Командиры взводов, сержанты и рядовые клялись, что никто не отставал от развёрнутого строя.
Ему повезло, что пуля прошла бедро насквозь и сбоку, вынырнув в сторону колена. Страшно подумать, если бы она отправилась вверх. Пули со смещённым центром тяжести были почти обречены на то, чтобы переворачиваясь и вихляясь, производить в организме самые непредсказуемые разрушения. Выше находили тазовые кости, почки, кишечник и т.д. И не стало бы нашего сероглазого короля бесед с солдатиками.

- А может стрелял этот… клоун из наряда, которого мы скрыли? - спросил замполит у ротного вечером в палатке.
- Козмин? Да нет. Он далеко был. На противоположном фланге. Да ты сам знаешь, как он стреляет. Девять из десяти пуль в молоко. А здесь был умысел. Ранить, но не убить.
- А мне представляется, что выстрел был случайным. Ну, да не мы ведём это дело, будь оно неладно.
- А я так не думаю. Кто-то готовился, чтобы именно там и в это время под завесой дыма спустить курок. Я уверен. Если бы хотели убить – стреляли бы в голову. А тут… нище спины.

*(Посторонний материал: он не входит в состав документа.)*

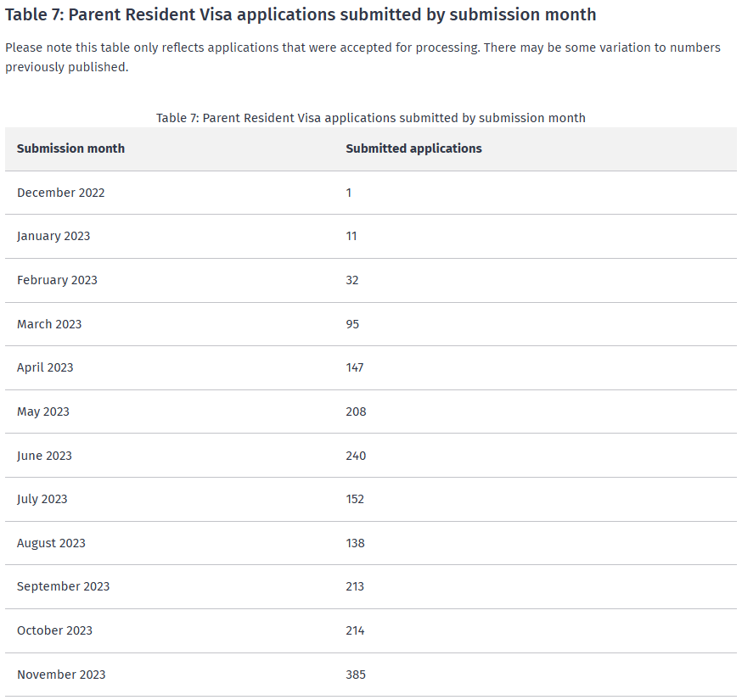Select the Submitted applications column header
Screen dimensions: 742x700
point(413,148)
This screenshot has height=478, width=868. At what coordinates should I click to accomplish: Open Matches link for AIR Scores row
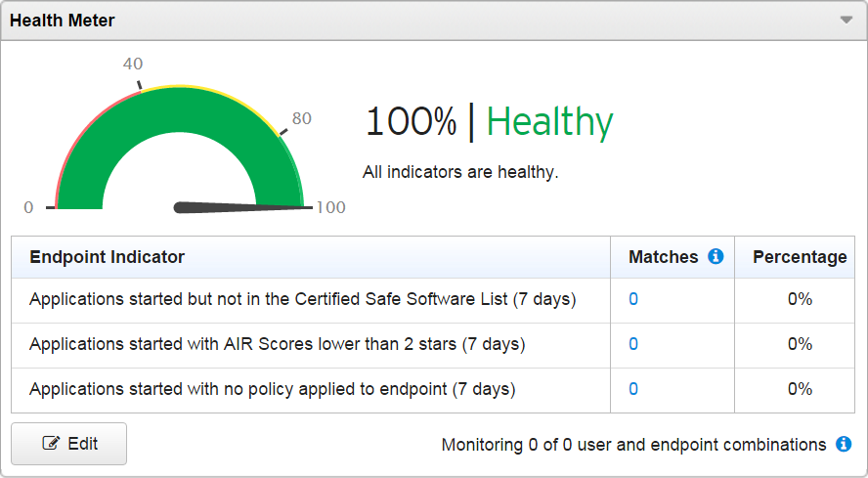point(633,344)
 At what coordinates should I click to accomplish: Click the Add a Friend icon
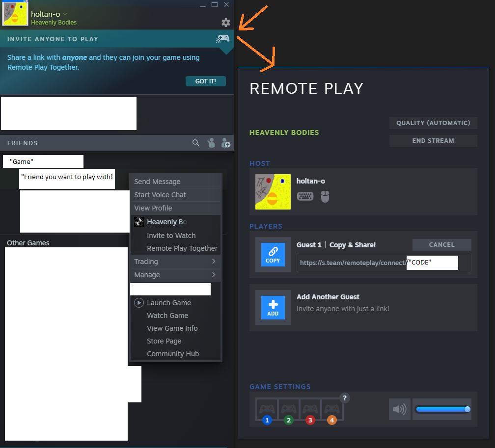click(226, 143)
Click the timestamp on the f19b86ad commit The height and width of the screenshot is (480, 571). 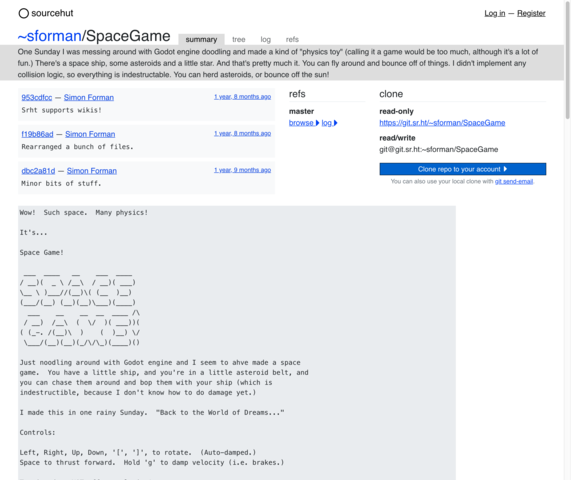(243, 133)
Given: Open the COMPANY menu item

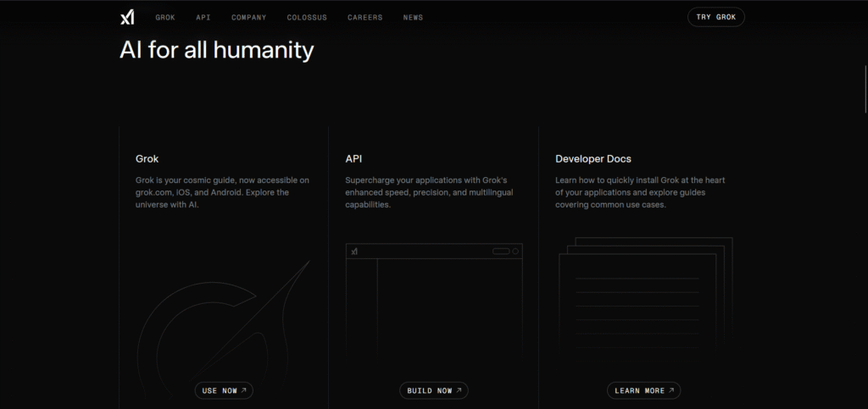Looking at the screenshot, I should pos(248,18).
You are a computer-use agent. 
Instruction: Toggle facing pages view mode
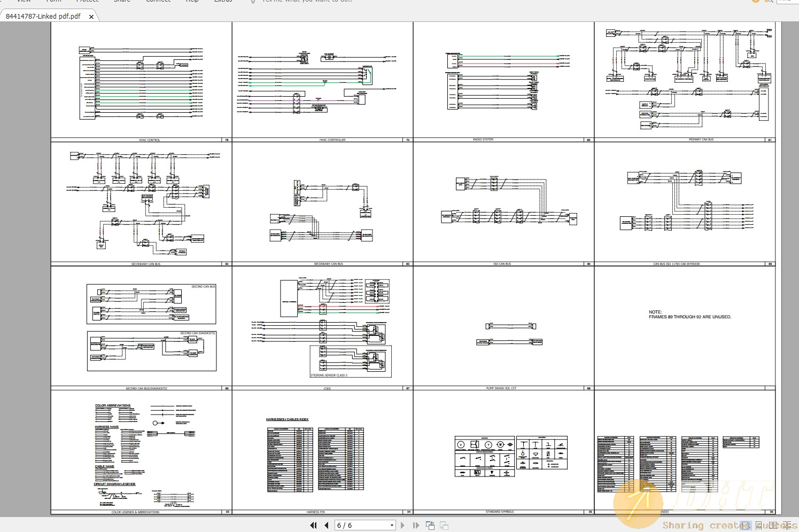[773, 526]
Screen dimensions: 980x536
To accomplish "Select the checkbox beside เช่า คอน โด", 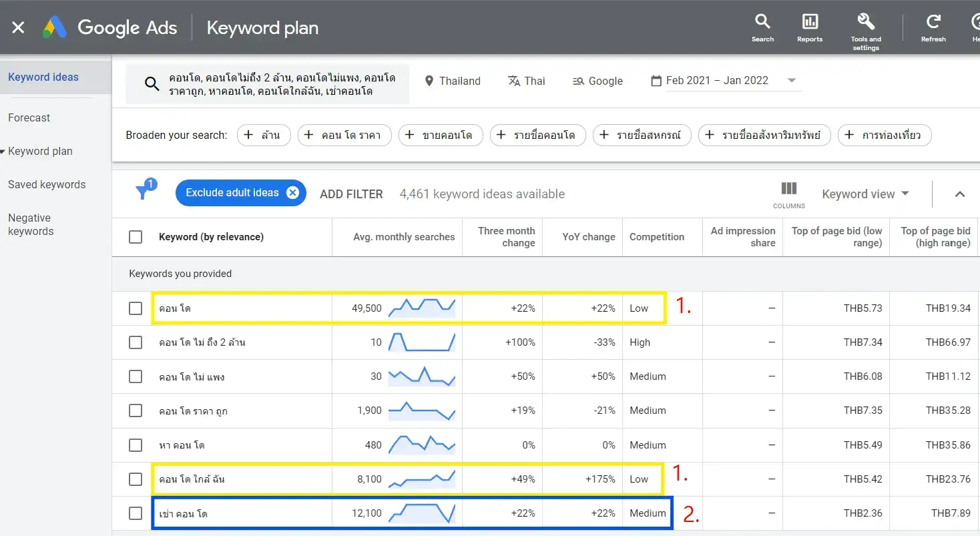I will pos(136,513).
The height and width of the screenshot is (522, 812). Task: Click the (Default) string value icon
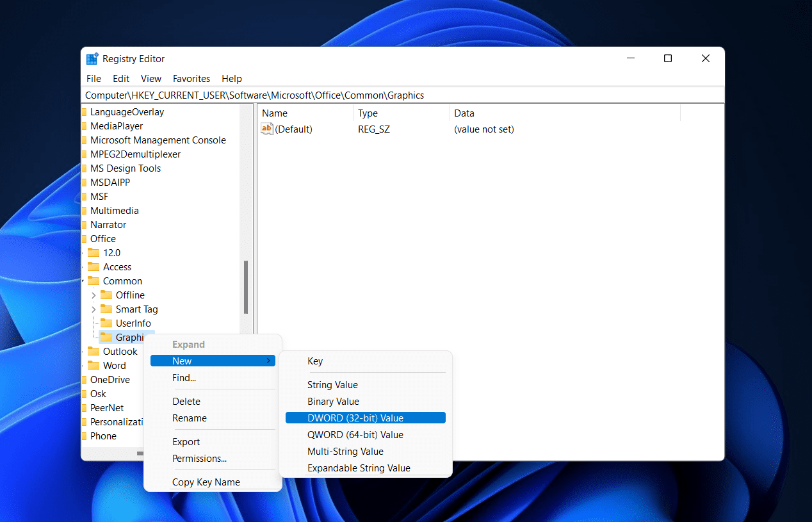tap(267, 129)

- На что ты намекаешь? – оживился простоватый ротный.
- На энто самое. Помнишь ефрейтора, такого рыженького, у него его голубой такой ромбик сельскохозяйственного техникума был?
- Ну. У него ещё взгляд такой был печально, вечно ждущий. Помню, как мы его припугнули. - Ефрейтор неожиданно взялся почти дружески опекать молодого солдата. Думали, что паренёк из провинции просто хочет завести связи в Москве – у того родители были администраторами известного спортивного общества. Но оказалось совсем иначе – солдат в панике и даже со слезами пожаловался замполиту на робкие и жалостливые просьбы о близкой мужской дружбе, ефрейтора-гранотометчика напугали дисбатом и колонией, и после этого тот рыдал сам. Солдата перевели на немыслимую халяву – поливать огурцы и помидоры в парниках за частью – до конца службы. – Ну, и как это связано с выстрелом?
- А кто тогда ни с того ни сего вроде как вступился за рыжего, которого хотели проучить? Помнишь? Юрзенко, сержант, заместитель Шершунова. Зачем эму этот… И я ещё удивился после – откуда он знает все подробности? А этот громила Юрзенко тогда, кстати, и вступился за Шершавого – после избиения, как бы в шутку: ну, чего вы на него? Молодой лейтенант, необученный, давайте, сделаем из него мужчину, поможем узнать службу. И заметь, все по своей инициативе. Так вот: Юрзенко очень близко общался с нашим ефрейтором. Понял? Но я тебе не докладывал, потому что не был уверен.
- Вот дела! – удивился ротный. – Ну и при чём тут Валентин?
- Да он такой же странный. С чего он так ко всем цепляется? Это уже не устав, а что-то большее. Почему он, например, в большинстве случаев ходит с солдатами в баню? Чуть ли не через неделю. Ведь есть ещё два командира взвода и старшина, который и должен это делать. – Задумались. Старшина, оставленный в казармах, наверное, пропивал в эти минуты имущество из каптёрки. – Он что их, разглядывает там по вечерам, вместо того чтобы к жене с маленьким ребёнком идти?.. Жена его, кстати, к матери уехала жить, из новой квартиры.
- Не знал! Ну и к чему ты клонишь? Кто-то из ревности стрелял? Из-за неразделённого чувства? Или Шершавый попользовался и не оценил? В баню так часто водит, потому что ему нравится отрабатывать строевой шаг. Ты что ли с ними будешь ходт? Особисту говоришь о подозрениях?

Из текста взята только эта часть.